Islamist militia launched an operation in Benghazi to confront Haftar’s forces. The Shura Council of Benghazi Revolutionaries was thus formed on June 20, 2014. It includes:

• The February 17 Battalion, the biggest brigade affiliated with the Brotherhood. It is centered in Benghazi, and receives financial support from official parties.

• The Rafallah Sahati Brigade, centered in Benghazi. Although it had announced that it was joining the Libyan army, it has kept its arms and camps.

• Ansar al-Sharia, the biggest armed jihadist group in Libya. It includes Libyans and thousands of foreign fighters from Tunisia, Algeria and other African countries. It is blacklisted by the United States as a terrorist group.

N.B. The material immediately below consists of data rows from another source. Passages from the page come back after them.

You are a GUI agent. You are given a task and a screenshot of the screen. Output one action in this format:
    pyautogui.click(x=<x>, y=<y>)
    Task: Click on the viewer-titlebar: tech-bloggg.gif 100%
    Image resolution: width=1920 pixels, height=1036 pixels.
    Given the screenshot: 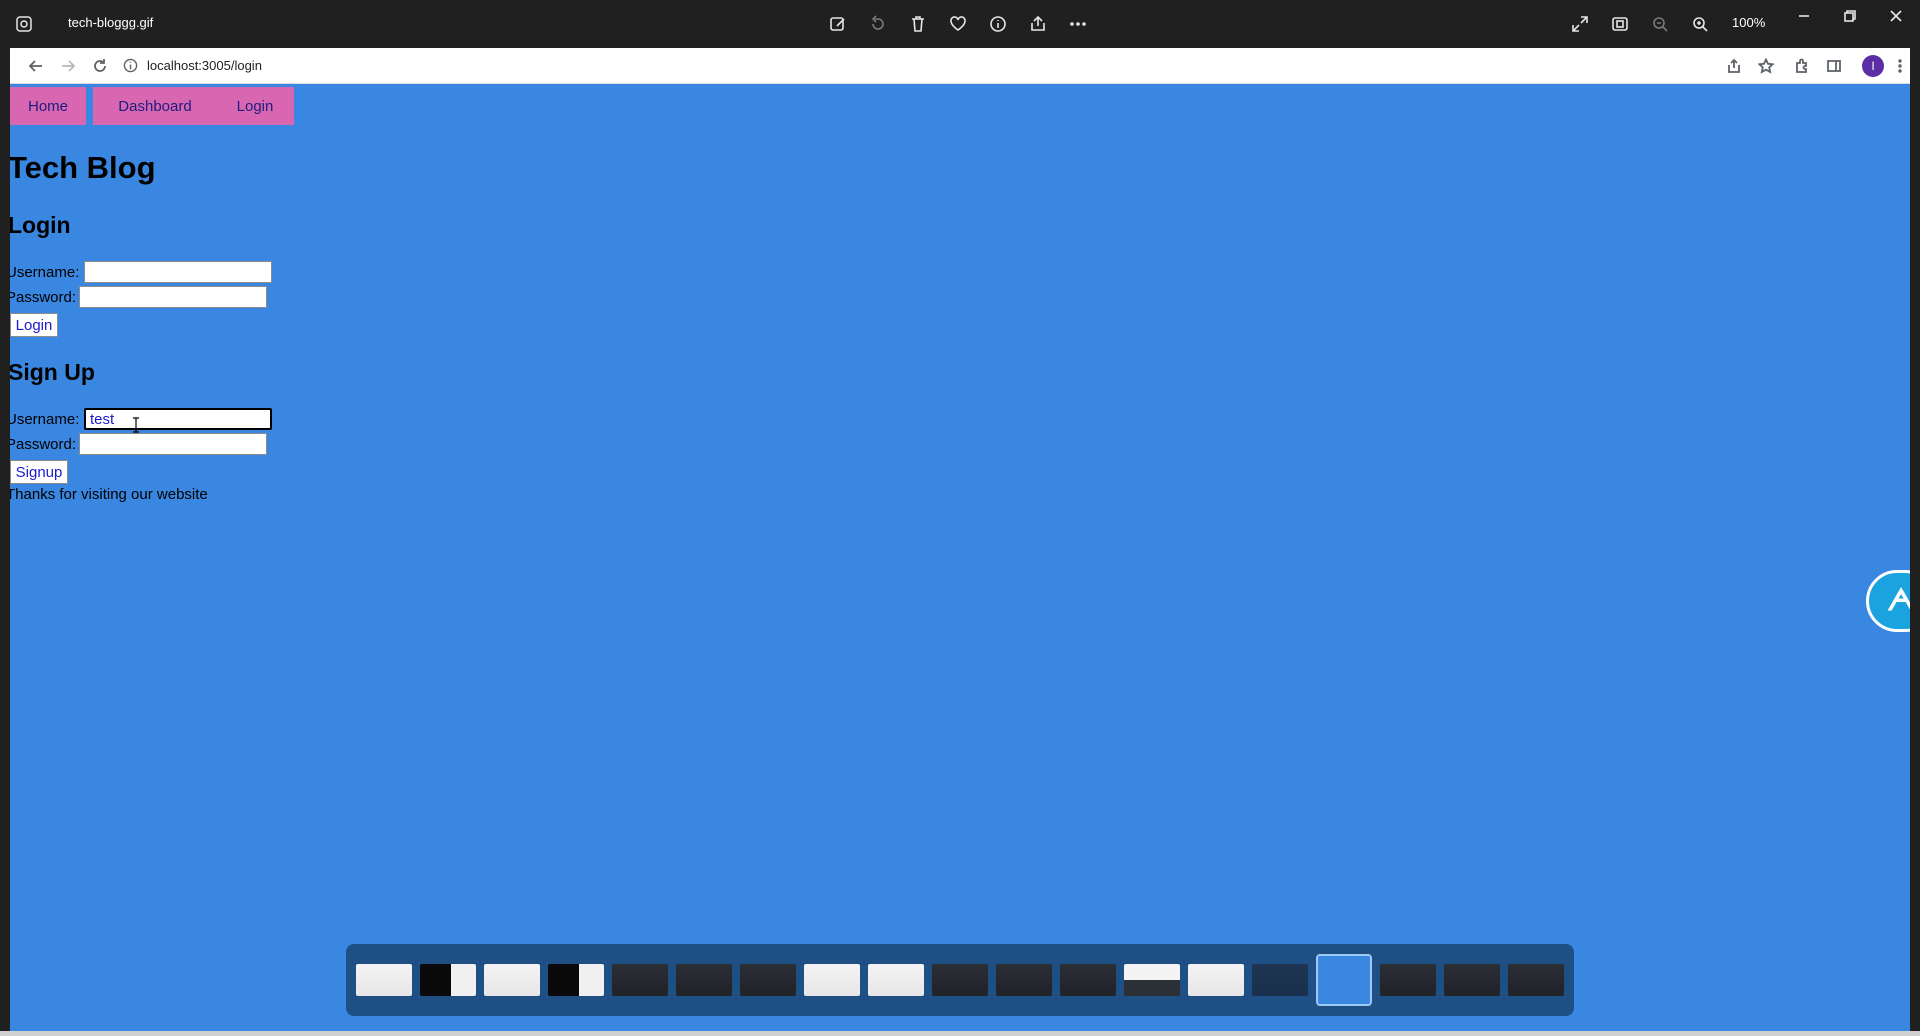 What is the action you would take?
    pyautogui.click(x=960, y=24)
    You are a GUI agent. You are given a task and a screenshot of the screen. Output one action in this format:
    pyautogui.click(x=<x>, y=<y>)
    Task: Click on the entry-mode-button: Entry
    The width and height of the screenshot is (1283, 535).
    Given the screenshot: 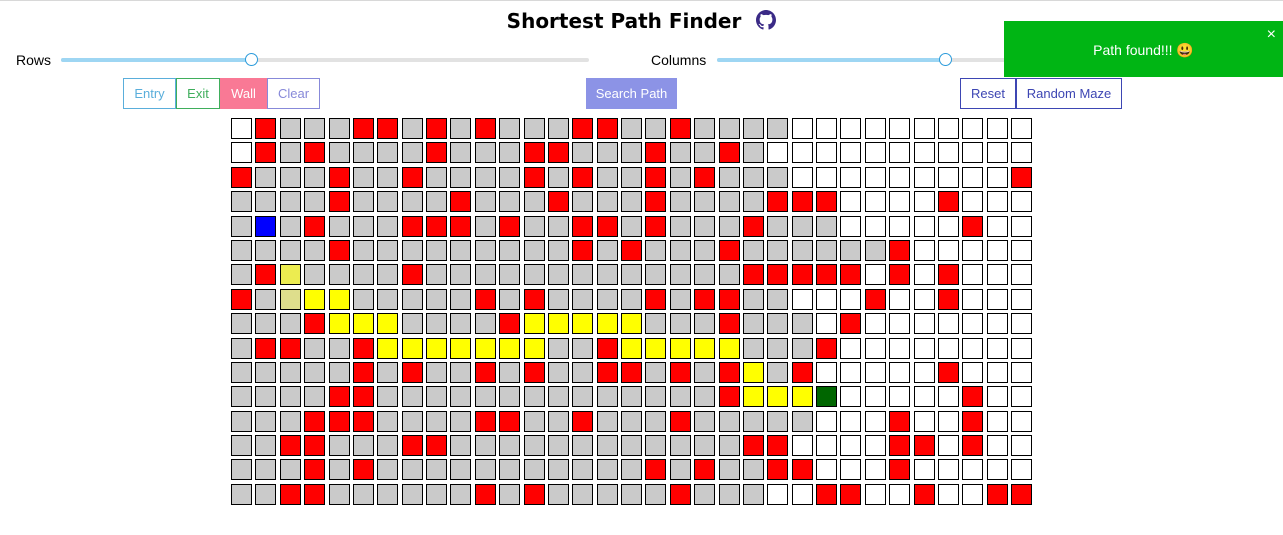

• Libya Shield 1, a militia close to the Brotherhood. It is centered in Benghazi, and recently allied with Ansar al-Sharia.
Opposing forces

• The Sawaq Brigade, led by Imad Mustafa al-Tarabulsi is considered one of the strongest factions in Libya.

• The Qaaqaa Brigade, formed by rebels in Zintan in 2011 following battles with Qaddafi’s forces before he was toppled. It is commanded by Othman Milaiqtah.

• Forces of Operation Dignity, led by Haftar. It recently led airstrikes against posts occupied by Fajr Libya forces and their allies in Tripoli.

• The Rishvana Brigade, affiliated with the Rishvana tribe in support of Qaddafi’s regime. It is centered near Tripoli, and its aim is to protect the tribe from armed militias.

• The Tabu Brigade, present in the cities of Murzuk and Kufra.

On Aug. 23, 2014, Fajr Libya forces announced their seizure of Tripoli’s international airport following battles with fighters from the Zintan tribes and their allies. After the seizure, parliament declared Fajr Libya, Ansar al-Sharia and the Shura Council of Benghazi Revolutionaries as terrorist groups and outlaws.

Islamist parties’ progress in Tripoli necessitates action from regional powers - the Arab League, Egypt and Algeria - to save Libya from chaos. Developments on the ground show that the country is heading towards a Somalia-like scenario.

The use of Libya as a base for jihadist activity against neighboring countries also necessitates developing regional security and intelligence coordination.